In the past, this has been a big day for me.  My birthday is the day after, so usually I would combine birthday celebrations with the public holiday.  This would usually result in binge drinking in city bars while wearing an Australian flag as a dress.  Occasionally, this would also involve drunkenly volunteering to sit in dunking machines, where inebriated punters would pay to throw balls at a target.  Hitting the target would result in the moron sitting in the dunking machine plummeting into the water below.




Fortunately, those days are behind me.

Instead, I am spending Australia day at a friend's unit complex pool.  This could be a very smart idea, or a big mistake.

I am, by nature, a control freak.  I like things to be organised, plans to be watertight, and itineraries finalised in advance.  I also like to be assured that when someone says "Come to my unit and we can use the pool!" they do in fact know that use of the pool is possible.

The best case scenario that I can envisage of the day's events involves my friends and I retaining an absolute monopoly over the pool/BBQ area, thus ensuring unencumbered use of the amenities.  I will take up position on a deck chair perched dangerously close to the pool edge (for ease of access), laying myself in a strategic position where my stomach appears slender and my thighs appear firm.  I will stay in this position for approximately four hours, moving only to eat food which I have requested BEB bring to me.  I will sip on a maximum of two beers, knowing that any more will result in unsightly bloating to my already rounded belly.  Then, when no one is looking, I will slip into the pool for as long as it takes for the others to turn away from me, at which time I will return to the safety of the deck chair, and my towel.

I fear, however, that this may not transpire.

Firstly, how does my friend know that we can enjoy exclusive use of the pool?  She has instructed everyone to arrive at around 11.30am, at which time we will make our way to the pool/BBQ area and swim/eat/drink and listen to the Hottest 100.  This sounds all very well and good but what is the plan if the rest of her unit complex have the exact same idea, but instead have instructed their respective friends to meet at the pool at 9am?
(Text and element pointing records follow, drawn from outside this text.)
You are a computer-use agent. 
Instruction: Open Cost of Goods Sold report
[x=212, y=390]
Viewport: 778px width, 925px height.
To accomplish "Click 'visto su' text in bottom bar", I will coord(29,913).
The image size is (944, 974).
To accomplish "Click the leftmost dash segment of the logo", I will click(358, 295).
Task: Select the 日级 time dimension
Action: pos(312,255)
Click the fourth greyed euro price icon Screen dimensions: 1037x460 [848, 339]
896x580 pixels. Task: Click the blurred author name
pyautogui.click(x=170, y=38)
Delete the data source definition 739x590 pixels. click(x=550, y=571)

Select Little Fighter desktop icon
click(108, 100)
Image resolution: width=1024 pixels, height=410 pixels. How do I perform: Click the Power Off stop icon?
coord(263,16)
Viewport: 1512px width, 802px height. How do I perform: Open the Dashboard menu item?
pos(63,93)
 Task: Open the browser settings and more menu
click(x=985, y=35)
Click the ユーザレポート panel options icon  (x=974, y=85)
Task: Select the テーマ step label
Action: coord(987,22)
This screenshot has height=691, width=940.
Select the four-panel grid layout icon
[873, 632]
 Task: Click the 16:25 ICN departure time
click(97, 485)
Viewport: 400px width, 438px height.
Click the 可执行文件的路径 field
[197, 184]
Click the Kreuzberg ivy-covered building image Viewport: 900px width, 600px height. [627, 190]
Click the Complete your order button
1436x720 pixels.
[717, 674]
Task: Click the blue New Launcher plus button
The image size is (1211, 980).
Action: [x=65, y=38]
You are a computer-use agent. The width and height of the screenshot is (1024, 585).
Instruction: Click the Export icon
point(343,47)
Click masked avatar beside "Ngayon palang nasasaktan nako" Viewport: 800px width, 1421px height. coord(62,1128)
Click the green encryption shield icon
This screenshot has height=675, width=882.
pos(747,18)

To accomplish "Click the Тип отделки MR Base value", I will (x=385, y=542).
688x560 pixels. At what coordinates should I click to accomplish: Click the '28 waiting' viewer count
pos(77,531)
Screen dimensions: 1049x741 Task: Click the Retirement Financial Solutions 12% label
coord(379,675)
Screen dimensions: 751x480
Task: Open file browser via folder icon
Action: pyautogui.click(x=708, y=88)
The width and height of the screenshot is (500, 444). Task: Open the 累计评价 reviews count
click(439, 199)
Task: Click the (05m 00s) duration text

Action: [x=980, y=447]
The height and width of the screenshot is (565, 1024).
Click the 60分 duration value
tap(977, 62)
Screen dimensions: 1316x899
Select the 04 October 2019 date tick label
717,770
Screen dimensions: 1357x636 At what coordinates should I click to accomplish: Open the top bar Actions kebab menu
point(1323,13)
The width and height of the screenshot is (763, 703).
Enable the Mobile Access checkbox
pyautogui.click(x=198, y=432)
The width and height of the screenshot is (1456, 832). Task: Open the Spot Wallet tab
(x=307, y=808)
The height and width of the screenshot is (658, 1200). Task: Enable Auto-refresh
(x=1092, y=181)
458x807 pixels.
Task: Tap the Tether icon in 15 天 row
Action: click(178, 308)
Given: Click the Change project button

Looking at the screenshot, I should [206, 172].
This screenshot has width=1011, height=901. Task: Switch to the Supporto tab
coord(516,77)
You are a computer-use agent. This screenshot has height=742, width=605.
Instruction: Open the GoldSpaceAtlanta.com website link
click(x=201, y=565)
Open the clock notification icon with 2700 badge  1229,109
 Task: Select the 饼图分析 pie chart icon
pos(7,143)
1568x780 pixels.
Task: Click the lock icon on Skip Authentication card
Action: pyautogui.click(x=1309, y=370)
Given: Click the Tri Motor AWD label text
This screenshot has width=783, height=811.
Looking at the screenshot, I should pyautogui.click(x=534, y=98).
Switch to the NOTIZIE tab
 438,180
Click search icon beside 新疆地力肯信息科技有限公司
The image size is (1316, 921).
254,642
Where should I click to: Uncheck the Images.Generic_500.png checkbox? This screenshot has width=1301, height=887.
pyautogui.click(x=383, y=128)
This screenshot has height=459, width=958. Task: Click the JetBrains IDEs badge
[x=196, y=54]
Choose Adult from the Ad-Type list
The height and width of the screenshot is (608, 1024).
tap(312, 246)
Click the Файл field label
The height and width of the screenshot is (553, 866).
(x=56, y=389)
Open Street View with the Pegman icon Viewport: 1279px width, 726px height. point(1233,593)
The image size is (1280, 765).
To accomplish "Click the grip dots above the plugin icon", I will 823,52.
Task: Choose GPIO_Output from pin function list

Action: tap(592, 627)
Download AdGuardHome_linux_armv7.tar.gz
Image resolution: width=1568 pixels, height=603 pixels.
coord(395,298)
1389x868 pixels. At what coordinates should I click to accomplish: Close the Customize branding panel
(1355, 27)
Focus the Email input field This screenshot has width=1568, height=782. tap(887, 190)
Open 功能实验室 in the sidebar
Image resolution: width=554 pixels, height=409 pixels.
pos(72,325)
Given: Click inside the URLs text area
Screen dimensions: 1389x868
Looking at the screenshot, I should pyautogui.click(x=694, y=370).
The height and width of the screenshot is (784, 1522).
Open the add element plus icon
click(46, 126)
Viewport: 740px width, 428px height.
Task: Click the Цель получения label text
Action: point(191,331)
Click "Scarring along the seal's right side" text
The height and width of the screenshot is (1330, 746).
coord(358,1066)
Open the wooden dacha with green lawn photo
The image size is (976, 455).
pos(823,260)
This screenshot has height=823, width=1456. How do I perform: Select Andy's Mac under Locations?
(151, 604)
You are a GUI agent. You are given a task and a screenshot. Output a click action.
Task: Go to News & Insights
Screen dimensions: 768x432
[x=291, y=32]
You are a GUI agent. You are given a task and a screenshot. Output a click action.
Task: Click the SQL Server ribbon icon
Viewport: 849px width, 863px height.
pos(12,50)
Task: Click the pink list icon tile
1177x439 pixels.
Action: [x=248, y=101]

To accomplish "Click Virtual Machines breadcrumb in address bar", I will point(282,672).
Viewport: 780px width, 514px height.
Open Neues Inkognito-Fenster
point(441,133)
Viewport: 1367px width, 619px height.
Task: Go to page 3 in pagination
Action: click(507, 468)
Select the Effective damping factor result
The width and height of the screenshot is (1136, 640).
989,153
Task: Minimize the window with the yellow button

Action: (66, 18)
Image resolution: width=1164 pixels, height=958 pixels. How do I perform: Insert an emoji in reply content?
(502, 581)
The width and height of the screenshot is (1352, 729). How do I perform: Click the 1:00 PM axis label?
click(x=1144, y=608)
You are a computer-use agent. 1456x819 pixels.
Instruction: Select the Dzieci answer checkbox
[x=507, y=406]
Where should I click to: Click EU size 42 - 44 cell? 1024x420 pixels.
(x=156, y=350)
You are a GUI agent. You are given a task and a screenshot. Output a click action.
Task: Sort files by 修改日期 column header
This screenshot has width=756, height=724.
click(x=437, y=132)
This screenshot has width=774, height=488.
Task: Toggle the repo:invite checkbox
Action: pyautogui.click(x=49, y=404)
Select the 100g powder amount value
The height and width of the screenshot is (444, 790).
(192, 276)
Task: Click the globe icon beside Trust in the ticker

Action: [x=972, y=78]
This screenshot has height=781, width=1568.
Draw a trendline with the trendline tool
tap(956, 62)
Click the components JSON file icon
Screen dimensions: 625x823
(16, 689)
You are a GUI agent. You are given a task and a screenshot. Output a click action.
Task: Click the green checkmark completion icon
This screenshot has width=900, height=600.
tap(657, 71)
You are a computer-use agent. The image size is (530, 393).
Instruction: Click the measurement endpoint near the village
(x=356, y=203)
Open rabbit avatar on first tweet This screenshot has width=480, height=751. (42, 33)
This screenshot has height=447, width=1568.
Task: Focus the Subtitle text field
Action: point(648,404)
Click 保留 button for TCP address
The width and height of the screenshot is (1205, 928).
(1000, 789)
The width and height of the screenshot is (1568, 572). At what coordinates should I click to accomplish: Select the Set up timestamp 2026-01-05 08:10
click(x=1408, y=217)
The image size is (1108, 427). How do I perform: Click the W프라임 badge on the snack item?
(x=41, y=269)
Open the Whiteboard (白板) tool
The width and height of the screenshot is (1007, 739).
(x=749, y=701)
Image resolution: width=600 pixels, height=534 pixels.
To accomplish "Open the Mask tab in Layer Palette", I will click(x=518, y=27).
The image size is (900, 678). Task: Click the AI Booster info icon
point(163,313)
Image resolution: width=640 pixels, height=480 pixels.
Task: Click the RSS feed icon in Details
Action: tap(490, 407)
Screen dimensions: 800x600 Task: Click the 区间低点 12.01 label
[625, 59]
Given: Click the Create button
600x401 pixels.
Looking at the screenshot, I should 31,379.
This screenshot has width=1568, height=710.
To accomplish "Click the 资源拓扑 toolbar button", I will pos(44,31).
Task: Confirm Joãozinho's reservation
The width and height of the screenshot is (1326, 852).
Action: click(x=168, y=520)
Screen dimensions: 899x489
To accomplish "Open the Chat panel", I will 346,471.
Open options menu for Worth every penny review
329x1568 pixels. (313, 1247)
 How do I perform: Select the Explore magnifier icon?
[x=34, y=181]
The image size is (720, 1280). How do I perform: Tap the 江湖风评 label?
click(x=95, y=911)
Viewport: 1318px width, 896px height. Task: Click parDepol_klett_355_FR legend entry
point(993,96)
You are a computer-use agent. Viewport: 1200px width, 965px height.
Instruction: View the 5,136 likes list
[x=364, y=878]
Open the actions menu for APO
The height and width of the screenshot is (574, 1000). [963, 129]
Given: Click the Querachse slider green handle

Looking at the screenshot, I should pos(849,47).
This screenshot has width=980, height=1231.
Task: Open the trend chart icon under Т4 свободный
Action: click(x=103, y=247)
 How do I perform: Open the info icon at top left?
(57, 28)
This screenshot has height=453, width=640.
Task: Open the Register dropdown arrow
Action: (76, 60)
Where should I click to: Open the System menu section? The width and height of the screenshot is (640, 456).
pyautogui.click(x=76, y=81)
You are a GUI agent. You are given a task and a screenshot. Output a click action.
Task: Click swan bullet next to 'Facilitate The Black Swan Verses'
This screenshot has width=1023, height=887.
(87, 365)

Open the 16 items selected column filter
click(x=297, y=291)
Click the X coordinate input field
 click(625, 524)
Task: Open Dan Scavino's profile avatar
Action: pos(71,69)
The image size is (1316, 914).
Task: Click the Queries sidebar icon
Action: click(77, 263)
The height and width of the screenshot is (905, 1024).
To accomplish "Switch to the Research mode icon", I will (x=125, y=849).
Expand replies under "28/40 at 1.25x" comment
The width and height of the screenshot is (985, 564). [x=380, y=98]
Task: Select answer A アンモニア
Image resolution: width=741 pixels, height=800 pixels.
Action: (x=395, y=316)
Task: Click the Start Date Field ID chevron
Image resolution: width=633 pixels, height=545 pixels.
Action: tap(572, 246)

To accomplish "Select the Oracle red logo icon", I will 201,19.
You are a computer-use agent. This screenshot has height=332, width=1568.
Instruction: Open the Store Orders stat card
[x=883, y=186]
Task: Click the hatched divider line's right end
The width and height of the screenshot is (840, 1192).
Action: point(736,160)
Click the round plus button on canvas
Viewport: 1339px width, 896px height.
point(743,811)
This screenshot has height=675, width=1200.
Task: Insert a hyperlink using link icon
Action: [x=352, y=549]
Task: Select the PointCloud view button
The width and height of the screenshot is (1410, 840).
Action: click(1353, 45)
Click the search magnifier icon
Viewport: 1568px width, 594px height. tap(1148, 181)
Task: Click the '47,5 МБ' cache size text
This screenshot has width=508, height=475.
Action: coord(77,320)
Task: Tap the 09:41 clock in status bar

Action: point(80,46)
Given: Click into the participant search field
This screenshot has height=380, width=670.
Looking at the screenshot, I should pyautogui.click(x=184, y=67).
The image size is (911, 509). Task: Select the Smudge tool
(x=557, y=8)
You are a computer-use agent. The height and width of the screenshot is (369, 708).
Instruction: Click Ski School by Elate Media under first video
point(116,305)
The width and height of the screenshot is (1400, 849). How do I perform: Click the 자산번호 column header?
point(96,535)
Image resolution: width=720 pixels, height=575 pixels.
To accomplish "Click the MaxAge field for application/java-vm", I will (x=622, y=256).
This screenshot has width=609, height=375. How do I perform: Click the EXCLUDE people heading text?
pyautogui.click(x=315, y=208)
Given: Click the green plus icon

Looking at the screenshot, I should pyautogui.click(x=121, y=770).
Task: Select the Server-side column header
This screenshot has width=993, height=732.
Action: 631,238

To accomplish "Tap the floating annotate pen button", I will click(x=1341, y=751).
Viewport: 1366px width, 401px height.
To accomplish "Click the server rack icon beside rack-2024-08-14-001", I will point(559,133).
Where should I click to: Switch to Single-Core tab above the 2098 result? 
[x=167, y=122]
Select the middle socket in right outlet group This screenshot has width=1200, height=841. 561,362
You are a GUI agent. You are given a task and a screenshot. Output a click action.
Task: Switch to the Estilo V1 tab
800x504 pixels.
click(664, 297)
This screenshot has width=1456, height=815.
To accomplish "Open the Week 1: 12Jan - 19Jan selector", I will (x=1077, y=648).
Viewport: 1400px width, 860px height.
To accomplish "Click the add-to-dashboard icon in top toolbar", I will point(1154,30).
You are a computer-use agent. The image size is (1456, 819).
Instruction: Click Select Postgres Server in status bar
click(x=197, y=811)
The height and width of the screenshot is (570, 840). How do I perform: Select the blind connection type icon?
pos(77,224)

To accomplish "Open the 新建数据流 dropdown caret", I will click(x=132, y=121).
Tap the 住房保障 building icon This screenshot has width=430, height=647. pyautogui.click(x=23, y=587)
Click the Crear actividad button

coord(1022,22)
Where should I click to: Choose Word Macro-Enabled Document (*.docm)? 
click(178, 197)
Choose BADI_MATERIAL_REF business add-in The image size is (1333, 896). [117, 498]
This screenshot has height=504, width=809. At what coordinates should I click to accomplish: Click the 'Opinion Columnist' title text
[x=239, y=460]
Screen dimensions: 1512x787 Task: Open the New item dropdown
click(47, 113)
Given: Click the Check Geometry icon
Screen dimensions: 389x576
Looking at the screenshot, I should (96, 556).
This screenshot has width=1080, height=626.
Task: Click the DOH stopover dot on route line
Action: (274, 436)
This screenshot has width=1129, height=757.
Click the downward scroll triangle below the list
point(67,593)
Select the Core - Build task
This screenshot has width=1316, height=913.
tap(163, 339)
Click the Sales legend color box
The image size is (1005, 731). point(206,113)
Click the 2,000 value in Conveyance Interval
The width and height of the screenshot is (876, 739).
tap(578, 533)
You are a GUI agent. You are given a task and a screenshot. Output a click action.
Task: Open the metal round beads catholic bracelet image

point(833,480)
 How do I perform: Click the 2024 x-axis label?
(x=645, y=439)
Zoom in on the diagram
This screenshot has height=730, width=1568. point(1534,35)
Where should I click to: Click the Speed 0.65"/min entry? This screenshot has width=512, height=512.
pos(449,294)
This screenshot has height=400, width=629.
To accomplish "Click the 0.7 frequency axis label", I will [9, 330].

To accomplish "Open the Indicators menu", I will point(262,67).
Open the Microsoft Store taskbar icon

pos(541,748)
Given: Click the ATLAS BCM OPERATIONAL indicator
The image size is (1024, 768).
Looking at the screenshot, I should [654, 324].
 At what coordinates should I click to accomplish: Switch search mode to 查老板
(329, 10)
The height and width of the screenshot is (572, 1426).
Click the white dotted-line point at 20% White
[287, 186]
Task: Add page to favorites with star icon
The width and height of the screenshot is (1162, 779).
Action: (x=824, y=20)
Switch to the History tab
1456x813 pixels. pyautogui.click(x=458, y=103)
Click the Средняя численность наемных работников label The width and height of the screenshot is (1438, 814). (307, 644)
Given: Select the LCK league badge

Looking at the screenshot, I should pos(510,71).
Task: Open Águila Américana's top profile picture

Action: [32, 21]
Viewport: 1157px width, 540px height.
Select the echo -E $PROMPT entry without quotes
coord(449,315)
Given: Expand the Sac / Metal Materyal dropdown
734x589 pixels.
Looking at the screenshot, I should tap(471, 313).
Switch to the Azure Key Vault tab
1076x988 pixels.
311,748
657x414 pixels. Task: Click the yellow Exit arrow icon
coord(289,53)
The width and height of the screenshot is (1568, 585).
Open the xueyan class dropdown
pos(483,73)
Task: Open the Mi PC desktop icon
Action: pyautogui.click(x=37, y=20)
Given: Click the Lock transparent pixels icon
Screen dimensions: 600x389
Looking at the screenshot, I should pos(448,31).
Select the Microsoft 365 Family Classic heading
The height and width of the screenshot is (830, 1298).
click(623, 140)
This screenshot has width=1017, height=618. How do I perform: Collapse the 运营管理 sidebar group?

I can tell you what it means - it means I will have to parade around in my bikini in front of strangers.  It also means it is highly likely that I will miss out on the only cellulite disguise known to be foolproof - the deck chair.

Secondly, how are we to monopolise the BBQ area with our culinary treats if Barry, Robbo and Gaz and their collective throng of bogan mates are already grilling up a storm when we arrive?  I can't have my vegie sausages tarnished by their meaty residue!  And yes I know I can wrap the vegie sausages in Alfoil as I usually do, but that is beside the point.

I am already dreading getting my gear off in front of people I know, let alone the boozed-up unit dwellers who are likely to be lurking around the pool on what is forecast to be a sweltering day.  I have made a mental list of all the preening my body requires before it can go on display - shaving, exfoliating, fake tanning and of course, waxing (which I will be too cheap to pay someone to do, so will instead use Veet cream which will undoubtedly give my sensitive skin ingrown hairs and a rash). To make matters worse, post-wedding I have already gained approximately 2 kilograms.  This may not sound like a lot, but I can assure you that 2 kilograms is very noticeable due to its distribution being solely on my stomach.  At least in the event of drowning, my fellow swimmers will have something to grab hold of as they are towed to safety.

You would think that being married would strip me of such insecurities, and to an extent it has.  But lurking beneath the surface of every self-assured and bubbly woman, is a girl who seriously hopes you aren't staring at her thighs.